第24話 ガイ、城に招かれる


「えい! えい!!」

「くっ! このっ!!」


 リタとガイ。

 二人の師弟が剣術の勝負をしていた。

 片や、近衛騎士見習いとして、日夜厳しい訓練に励んでいる。

 片や、帝都の冒険者としてそれなりに名が知られるようになってきた。

 年齢を考えればいい勝負になることはありえないのだが、最近のリタの成長は著しく、ガイは追い詰められていた。

 とはいえ、ガイにも理由があった。

 任務帰りで城に招かれたのだ。

 そして本命はリタとの勝負ではない。

 珍しくアルが食事に誘ったのだ。城へ。

 とんでもない話だ。

 ガイはアルの幼馴染であるが、あくまで平民。城に入ることなど日常ではない。

 幼い頃ですら、ほとんどない。

 ただ、アルが誘えば別だ。

 幼い頃に数えるほど来たことがある。そんな城に来て、ガイは緊張していた。

 子供の頃とは違う。

 精一杯、綺麗な格好をして城へ出向いた。

 とても緊張していて、思わず吐き気を催すほどだ。

 それなのに、なぜかリタと勝負をさせられている。

 意味が分からない中、ガイは善戦していた。

 だが、それも長くは続かない。


「やぁぁぁぁ!!」


 リタの放った突きがガイの左肩に命中する。

 一撃当てれば勝ちの勝負だ。

 そこで試合終了。

 ガイは初めて、リタに負けたのだ。


「勝ったぁぁぁぁ!! アル兄!! 勝ったぁぁぁぁ!!」

「おお、やるな、リタ」

「やった! やった! クーちゃんに報告してくる!!」


 あまりの嬉しさに飛び跳ねながら、リタは走り去ってしまう。

 残されたのはアルとガイ。

 ガイはため息を吐きながら、訓練の剣を片付ける。


「弟子の成長を見た感想は?」

「あいつに剣の才能があると見抜いたのは俺だぞ? 別に悔しくなんかねぇよ。
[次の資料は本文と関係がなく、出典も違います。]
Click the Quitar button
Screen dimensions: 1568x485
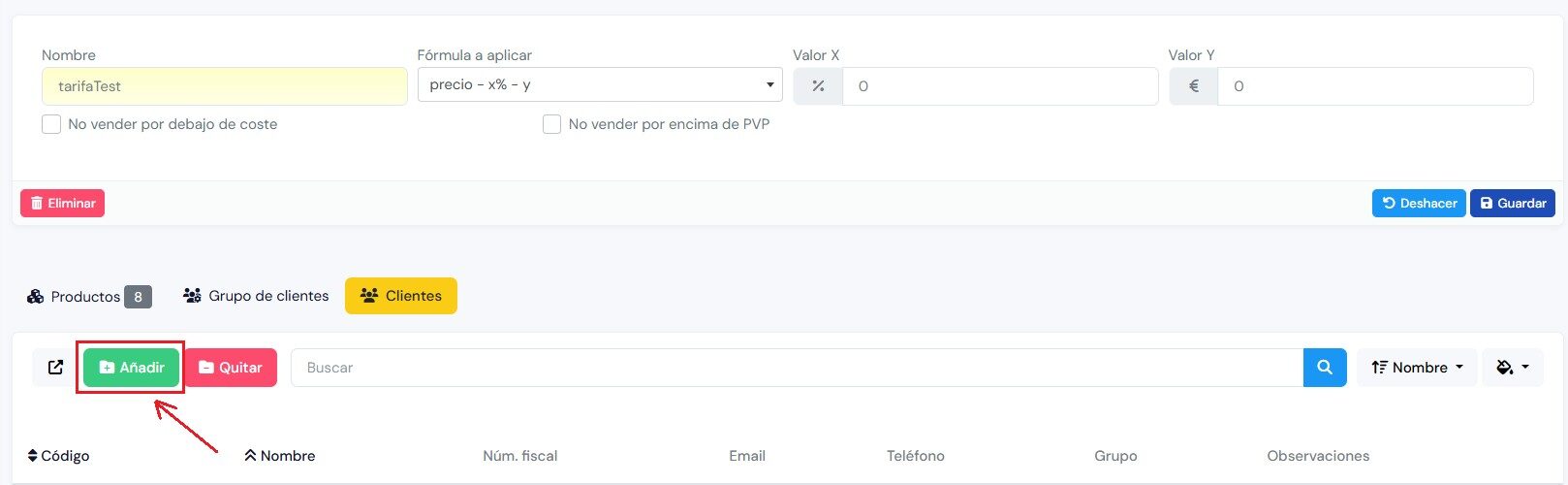click(231, 368)
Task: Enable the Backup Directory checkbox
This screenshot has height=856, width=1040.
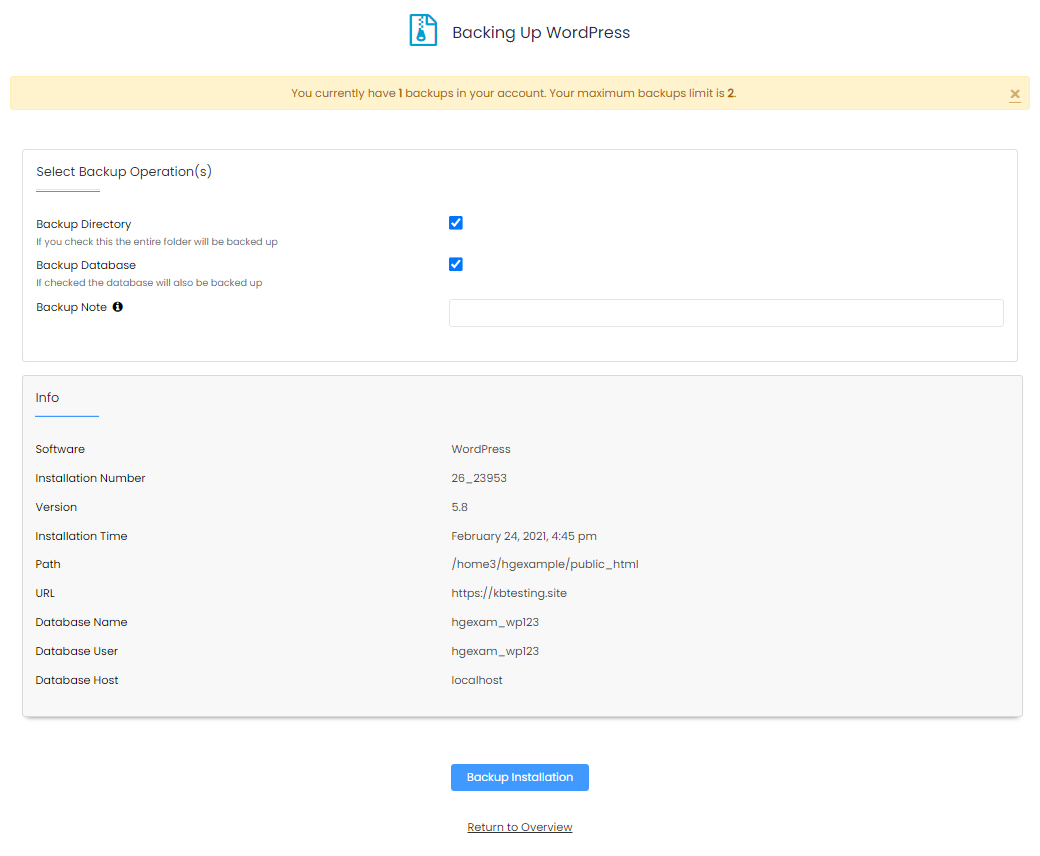Action: (456, 223)
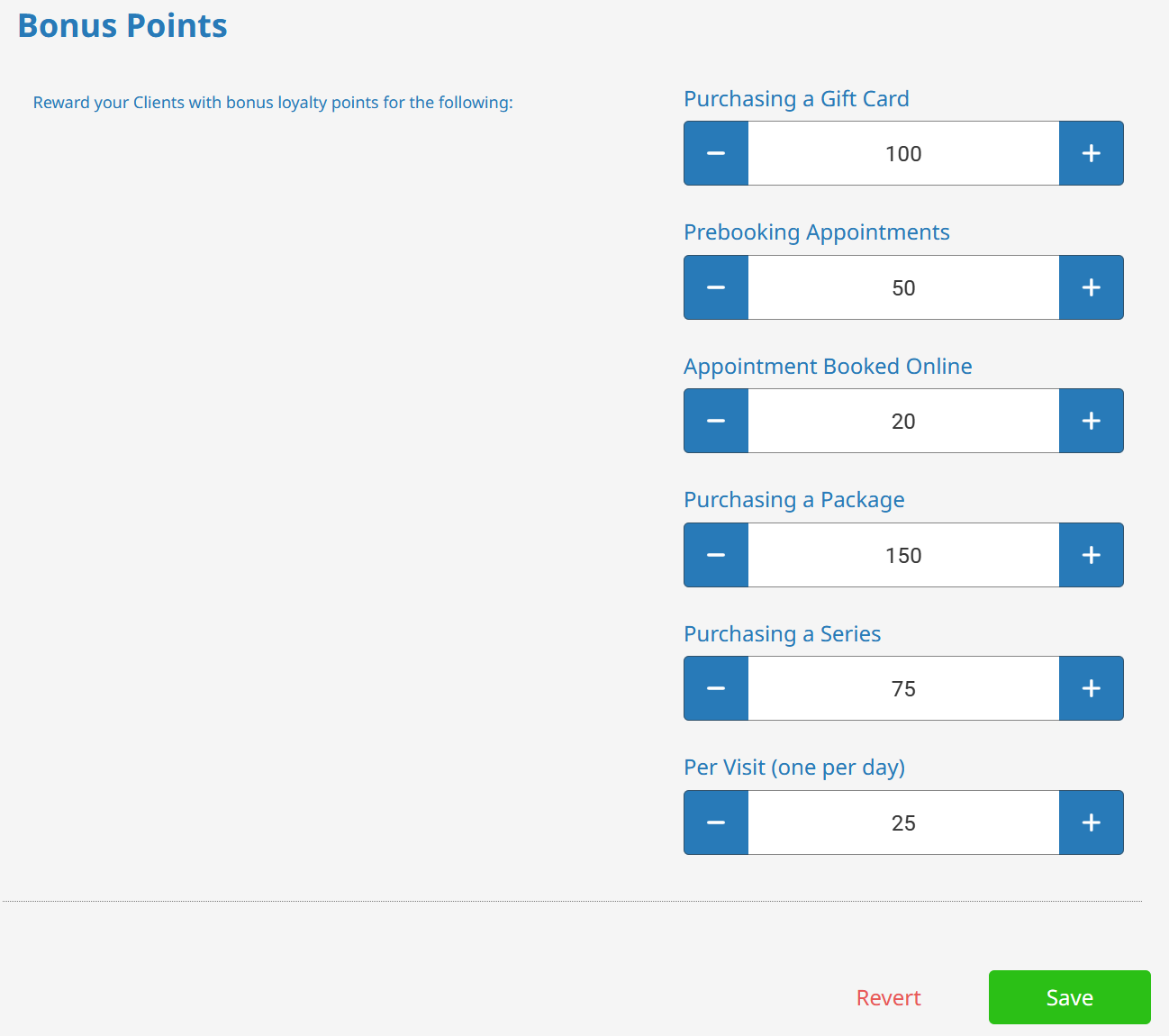Select the Appointment Booked Online input
The height and width of the screenshot is (1036, 1169).
(903, 421)
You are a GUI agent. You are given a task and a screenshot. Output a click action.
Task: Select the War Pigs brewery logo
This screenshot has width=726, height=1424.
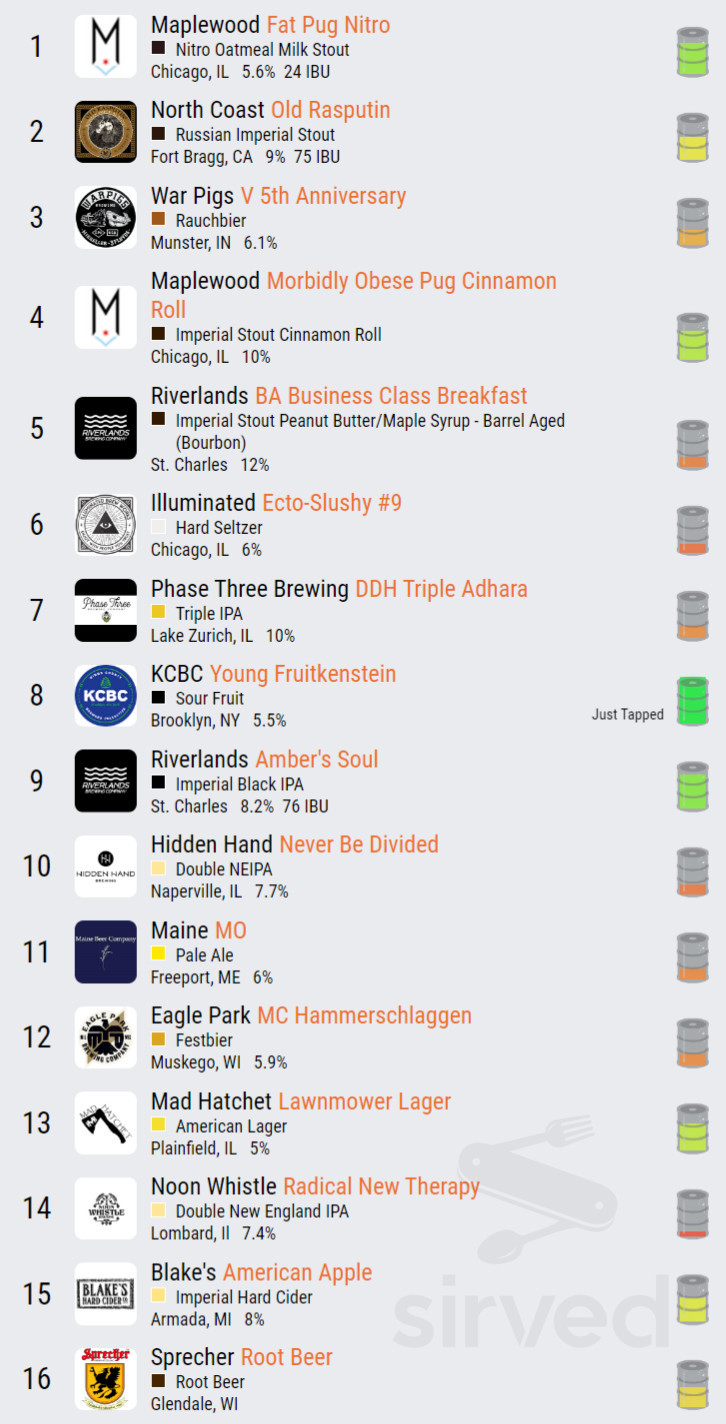tap(105, 217)
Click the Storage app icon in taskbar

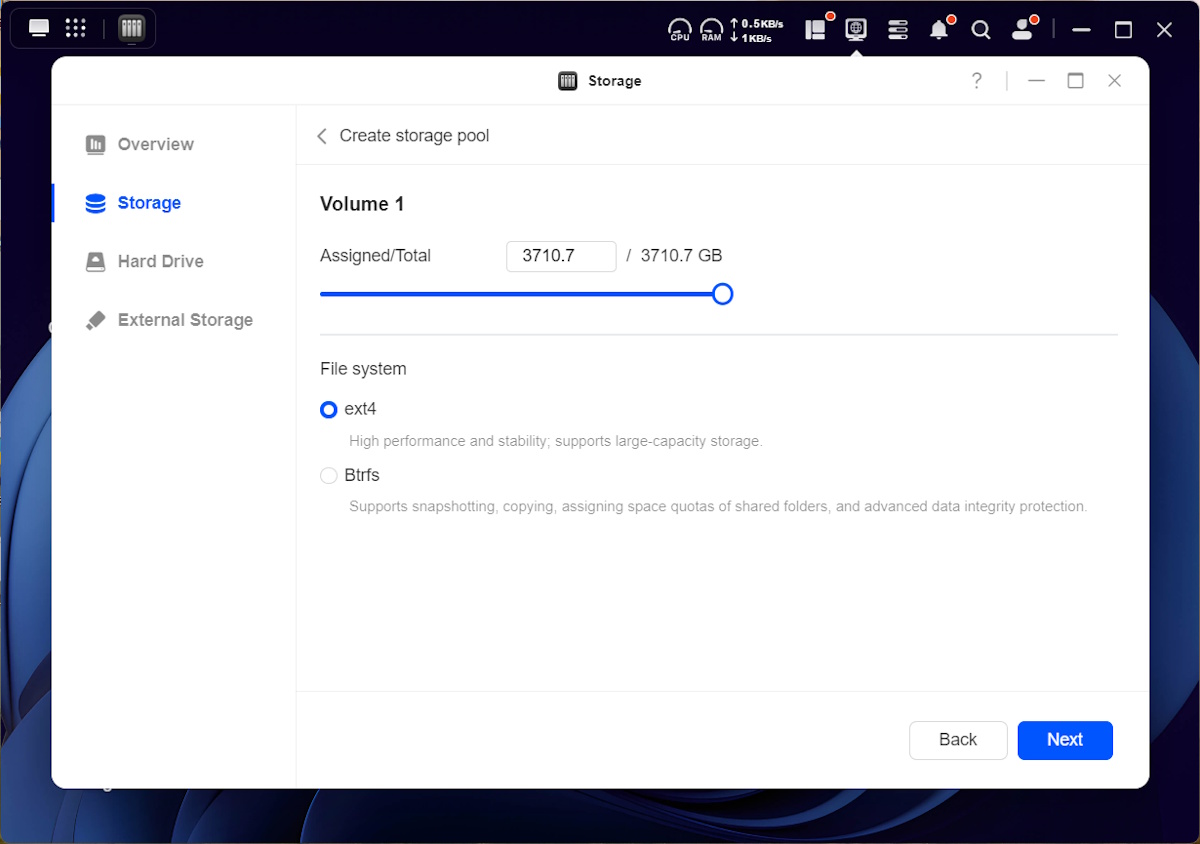click(131, 28)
近衛騎士に交じって稽古してれば、あれくらいはやるだろうよ」

「でも?」

「万全ならまだ負けん」


 胸を張るガイを見て、アルは苦笑する。

 実際、それはそうだろうな、とアルも思っていた。

 今回はたまたまリタに有利だっただけだ。

 それでも負けは負け。

 そこを否定しないのは、万全じゃない状態でも任務に出ることがある冒険者ゆえだろう。

 笑いながらアルはガイの肩を叩く。


「結構、悔しいだろ?」

「悔しくはないって言ってるだろ? 俺が言っているのは事実だ」

「はいはい」


 アルは愉快そうにしながら、歩き出す。

 アルと会話していて、城にいることを忘れていたガイだが、ふと我に返る。


「お、おい……ところで、今日は何の用件なんだ……? 俺、なんかしたか?」

「うん? 言ってなかったか?」

「何も聞いてないぞ! いきなり馬車が来て、城に来いって言うから来たんだ! リタと勝負させるだけなんてことはないよな!?」

「リタと勝負させたのはたまたまだ。時間が少し早かったからな」

「時間って……何の時間だよ……」


 胃が痛くて仕方ないといった感じでガイはお腹をおさえる。

 そんなガイに対して、アルは特別なことは何にもないといった様子で告げた。


「母上の時間だ。どうしてもお前と食事がしたいって言うからな。昔、会ったことあるだろ?」

「なん……だと……?」

「安心しろ。ちゃんと父上の許可も取ってある。母上が料理を作ってくれるらしいし、一緒に食べるぞ」


 あくまで友人を自宅に誘った。

 その程度の感覚でアルは告げる。

 だが。


「ふ……」

「ふ?」

「服を貸してくれ! あと、風呂! 風呂だ! あとは、あとは……!」

「気にするな。子供の頃は大して気にしてなかっただろ?」

「子供の頃の話だ!! 皇帝の妃に会うんだぞ!? こんな格好で会うなんて……」

「着飾る必要はないさ。そのままのお前を母上は誘ったんだしな」


 そう言ってアルは歩き出す。

 そんなアルをガイは慌てて追いかけるのだった。